Principles of null-free programming

Nulls are a notorious source of bugs in many programming languages. Here, I sketch out a way to avoid them, using C# for illustration.

To be clear, this post is intended as habits for human programmers; it is specifically not about static analysis or language features.

Principles

I submit that we can avoid a large majority of null-related errors if we follow these two principles:

  • Passing a null is a programming error
  • Branching on null is a programming error

I think most of our problems trace back to imbuing null with meaning, i.e., we use it as a signal.

I submit that null is the absence of meaning. It is not a de facto Boolean describing existence. Rather, it should be treated non-deterministically.

This implies that most functions should not “handle” null. Because null is the absence of meaning, we can not use it to make a decision.
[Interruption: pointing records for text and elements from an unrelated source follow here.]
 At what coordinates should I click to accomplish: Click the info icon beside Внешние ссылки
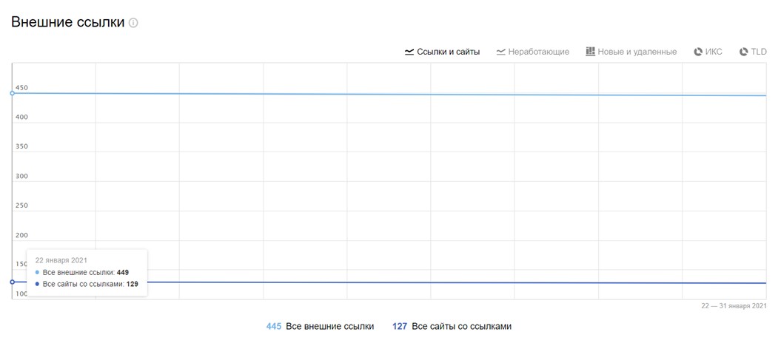tap(133, 23)
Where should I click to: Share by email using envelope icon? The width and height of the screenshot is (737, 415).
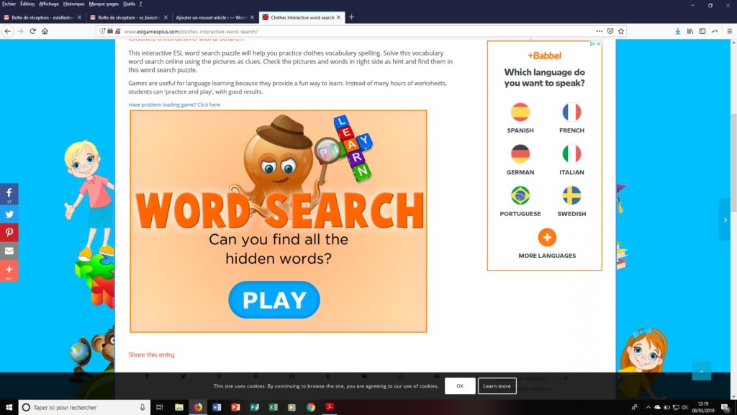9,251
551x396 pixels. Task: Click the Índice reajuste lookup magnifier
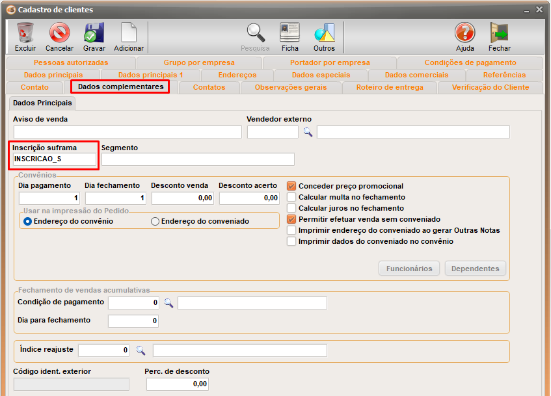point(141,350)
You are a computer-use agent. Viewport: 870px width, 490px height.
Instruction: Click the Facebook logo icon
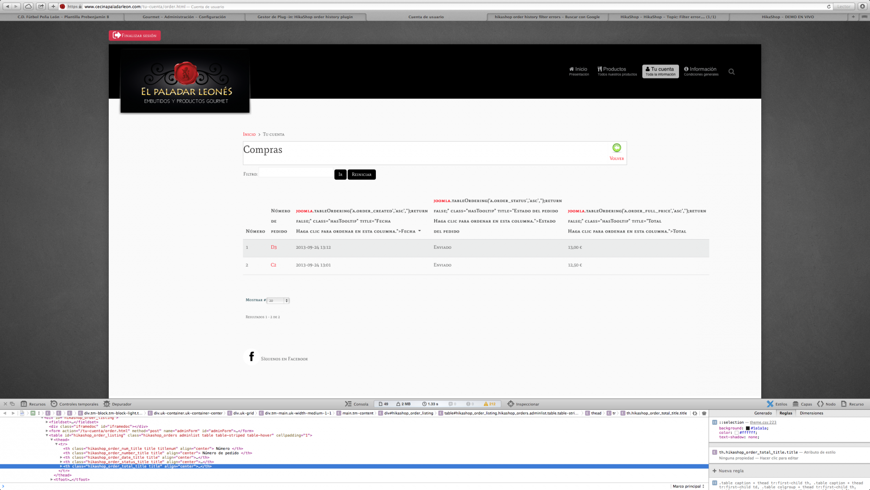click(251, 357)
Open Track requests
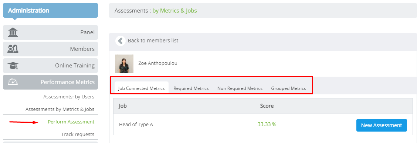 (78, 134)
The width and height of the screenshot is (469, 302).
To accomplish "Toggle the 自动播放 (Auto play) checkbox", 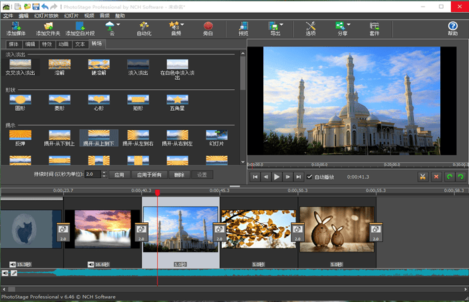I will [x=309, y=177].
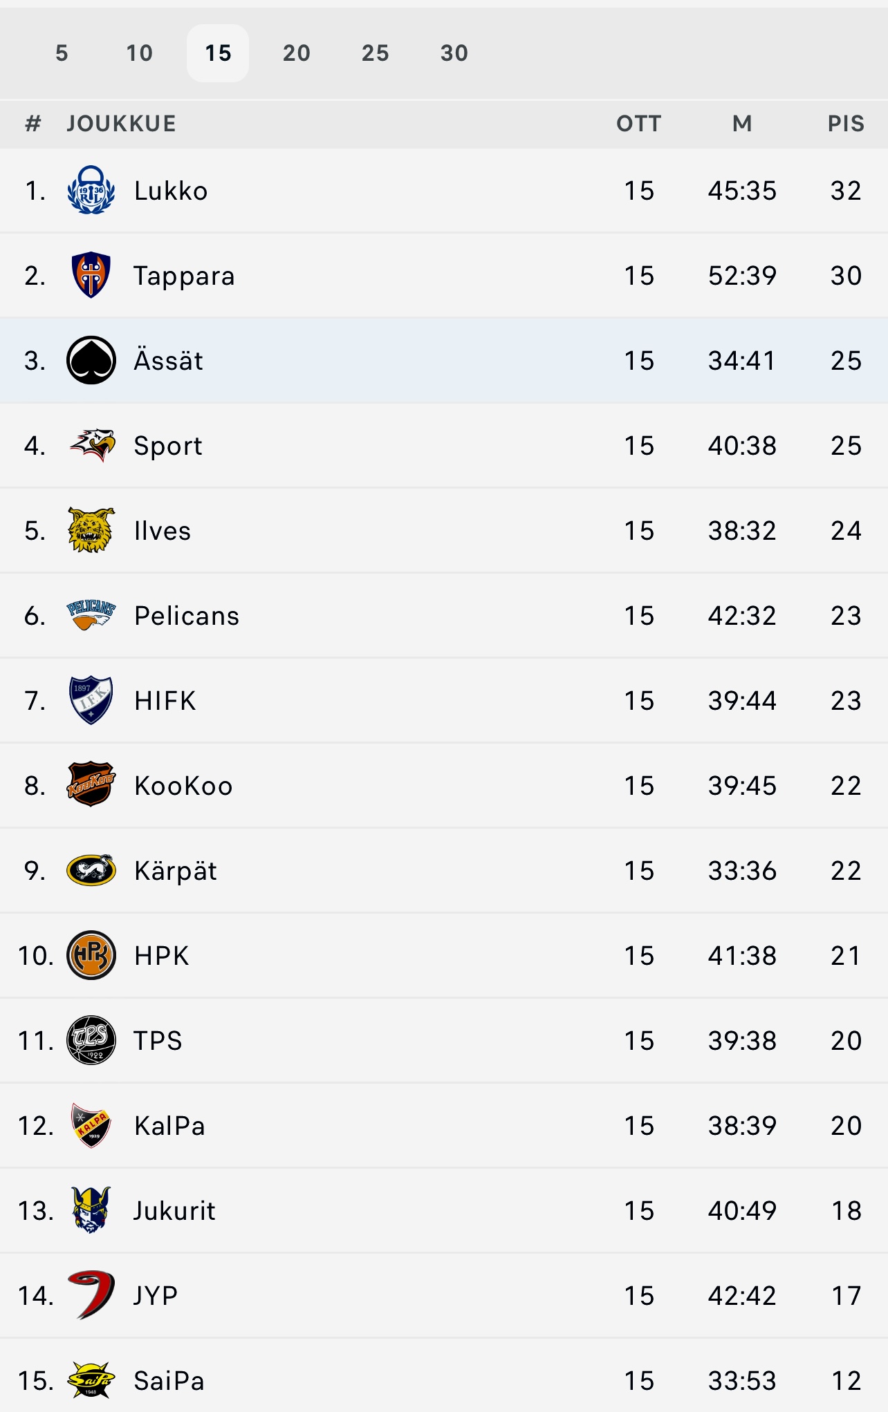
Task: Open the HPK team name link
Action: pos(161,955)
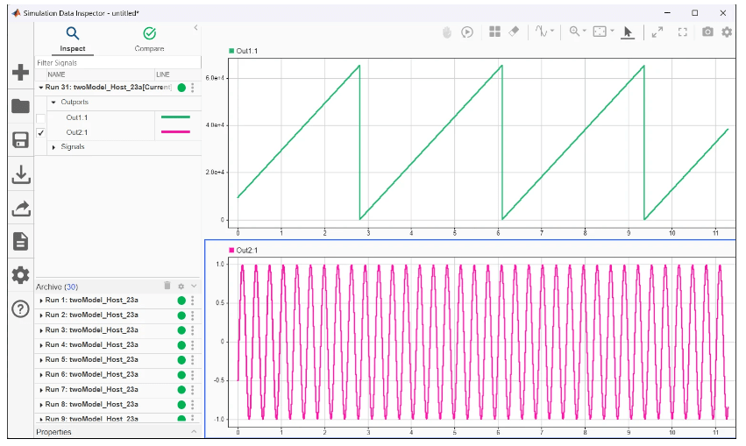Select the Inspect tab

(73, 39)
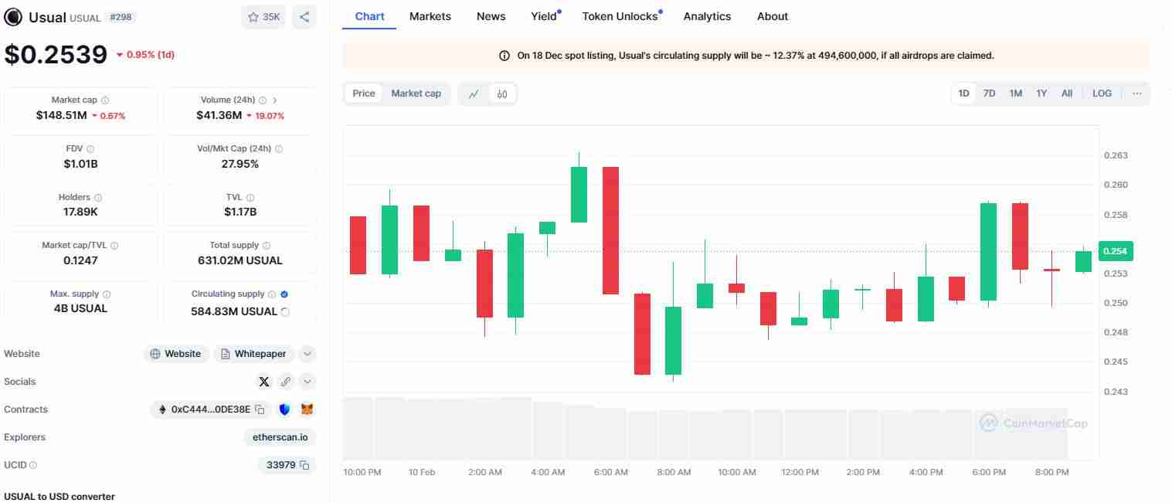The height and width of the screenshot is (503, 1172).
Task: Open the Token Unlocks tab
Action: [x=620, y=16]
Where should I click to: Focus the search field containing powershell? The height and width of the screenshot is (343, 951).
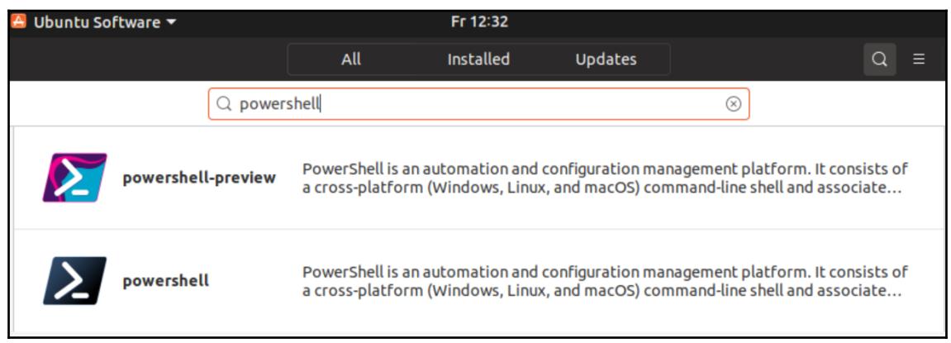pos(478,104)
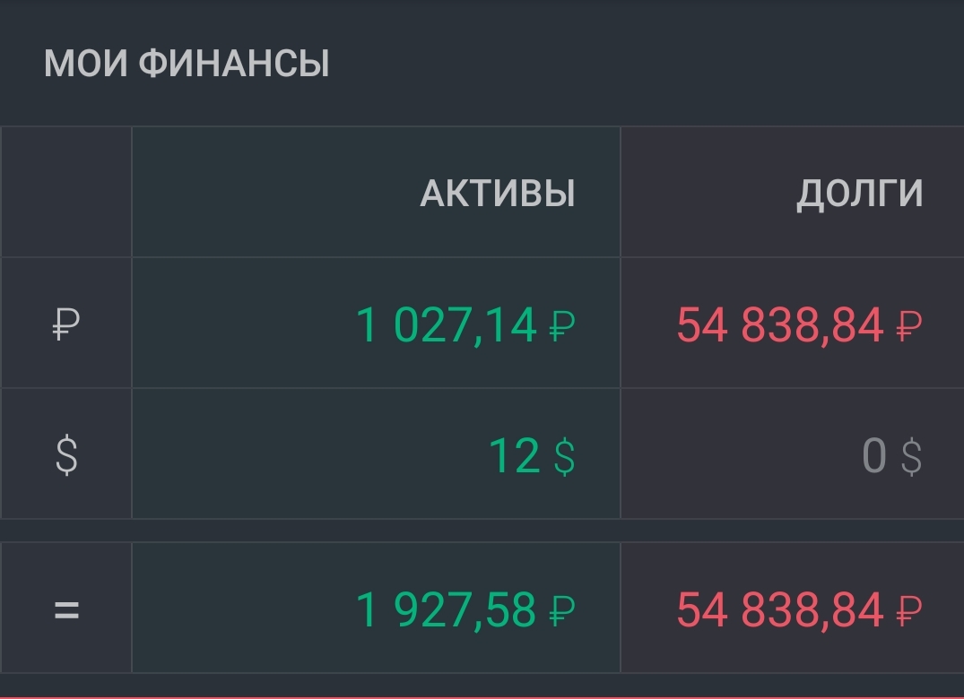Image resolution: width=964 pixels, height=699 pixels.
Task: Open total assets amount 1 927,58
Action: click(447, 610)
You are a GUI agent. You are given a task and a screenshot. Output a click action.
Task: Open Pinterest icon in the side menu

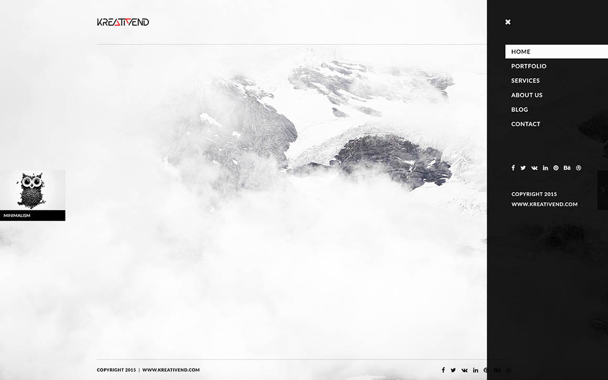556,168
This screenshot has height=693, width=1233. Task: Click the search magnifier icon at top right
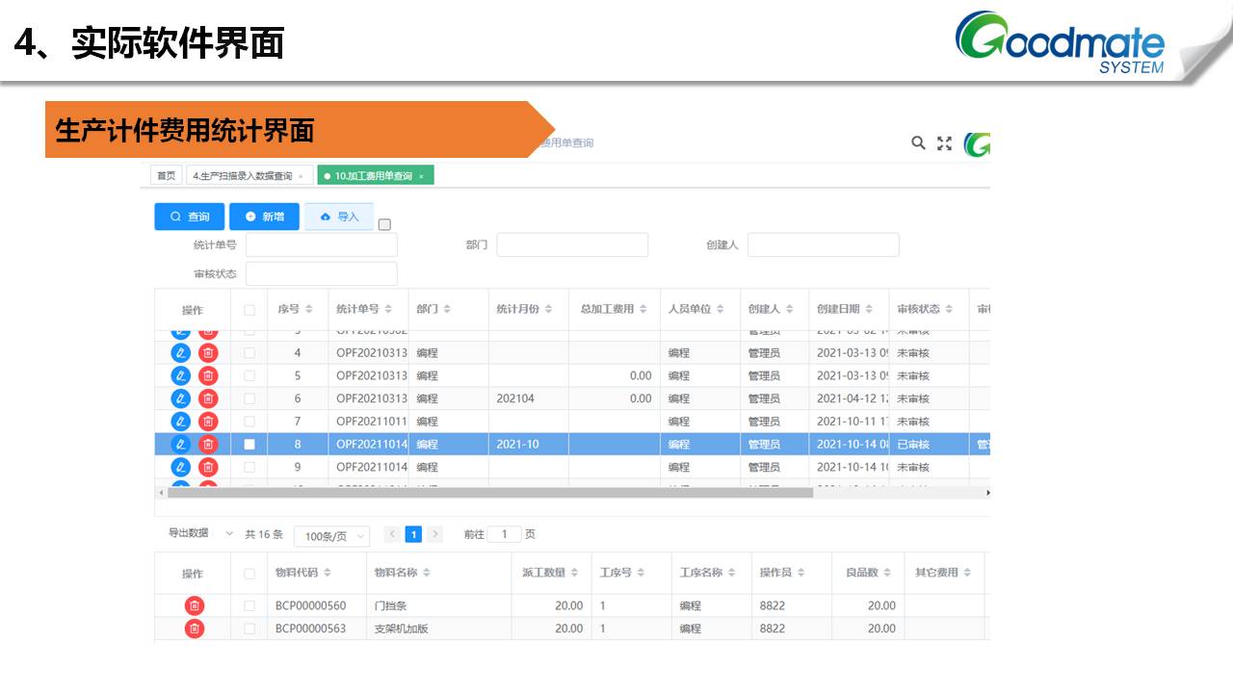[x=918, y=143]
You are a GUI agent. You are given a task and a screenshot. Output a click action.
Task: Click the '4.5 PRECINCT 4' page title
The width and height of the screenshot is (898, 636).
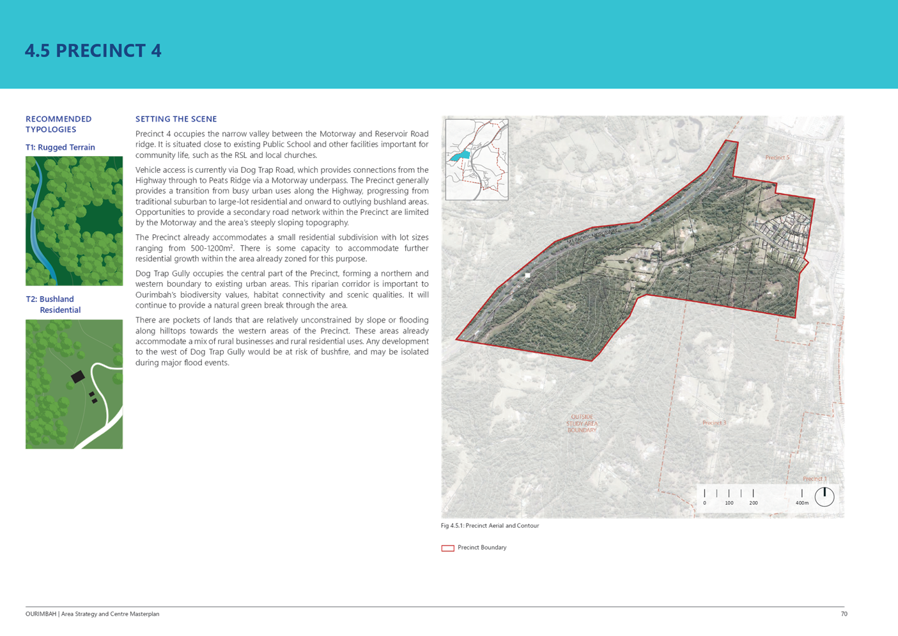tap(93, 51)
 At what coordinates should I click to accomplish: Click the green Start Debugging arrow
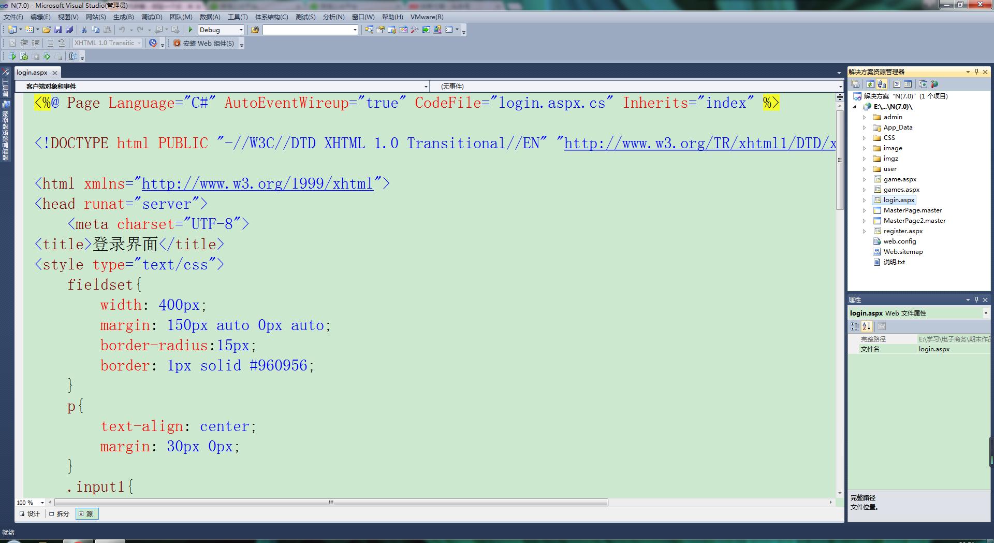(191, 30)
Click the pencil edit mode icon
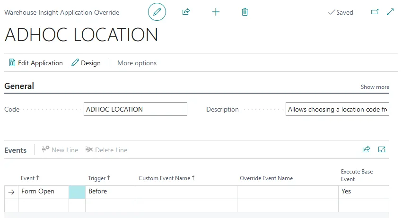 pos(157,12)
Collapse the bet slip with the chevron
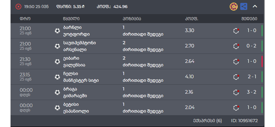 click(x=255, y=6)
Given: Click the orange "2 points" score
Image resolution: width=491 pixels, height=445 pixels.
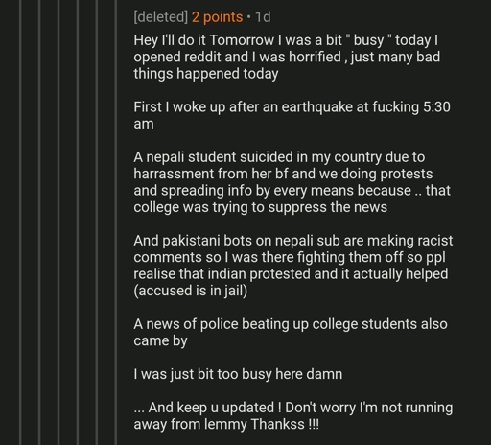Looking at the screenshot, I should coord(217,17).
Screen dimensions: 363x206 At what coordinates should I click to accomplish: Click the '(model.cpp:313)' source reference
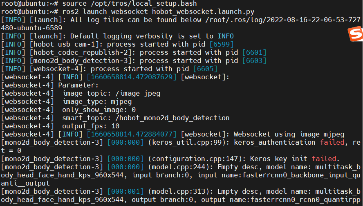181,191
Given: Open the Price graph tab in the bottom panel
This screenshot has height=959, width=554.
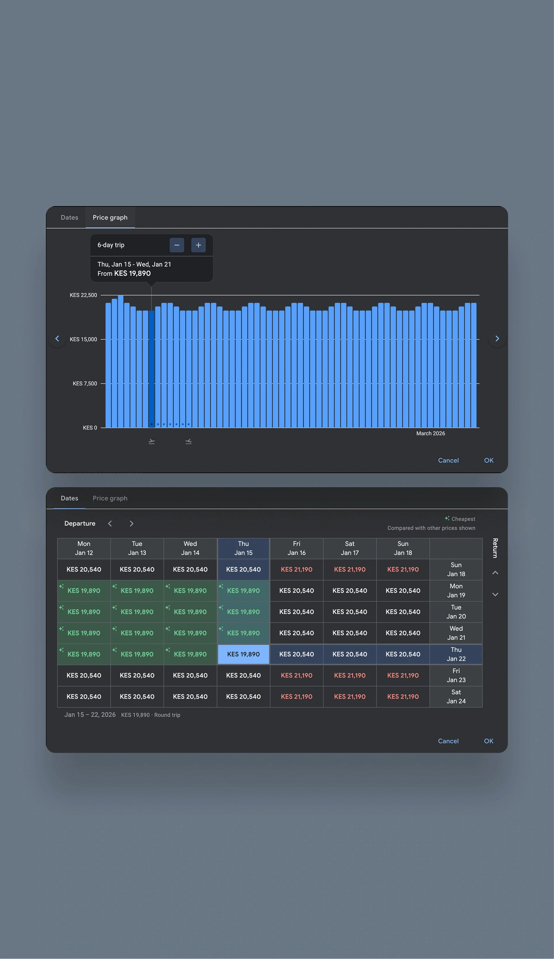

When a method receives a null, and throws, it should be interpreted as a bug in the caller. (Admirably, C#’s LINQ methods do this.)

Some patterns

One great way of avoiding null is to have a better definition of non-existence. For example, where we might be tempted to define non-existence as null, let’s define it as a collection of length zero. Option type implementations often look like this.

In C#, “by ID” database calls will typically return null if such a record does not exist. In LINQ, it’s expressed as a FirstOrDefault or SingleOrDefault, which return null on “not found”. Or, one can call First or Single methods which throw on same. I consider both to be bad semantics.

Rather, consider a pattern based on an explicit Boolean for existence, and where null is not in our vocabulary:

Thing t;  
if (!TryThingById(12345, out t)) {  
    return "Sorry, not found!";  
} 
// …do as you wish with t, without worrying about null

The Try pseudocode would look something like:

bool TryThingById(int id, out Thing t) {  
    var rows = DB.Query("select * from Things where ID = ?", id);  
    if (rows.Length == 0) {  
        return false; // t is indeed null but should be irrelevant  
    }  
    if (rows.Length == 1) {  
        t = rows[0];  
        return true;  
    }  
    throw; // there’s a database problem  
}

I believe this code follows our Principles above: we don’t pass a null, and we don’t branch on one either.

A common idiom in C# is to use optional parameters, with null as the default value:

void Foo(int id, Bar bar = null, Baz baz = null)

When I see a method signature like this, I have $5 that says the method’s implementation branches on those parameters. Which means that parameters are no longer just values, but are control flow. Bad semantics.

Instead, consider creating several methods with good names, and which accept and require only the parameters they use – no more optionals. “Branching” is done via method resolution, about which we can more easily reason.


What’s nice about the above code is that nulls are not mentioned, or even relevant. Of course a caller can do the wrong thing, but now the word “null” sticks out as a code smell.

Again, these are patterns for humans, not static guarantees. But now we can lint for strings like “null”, and have a good chance of catching errors.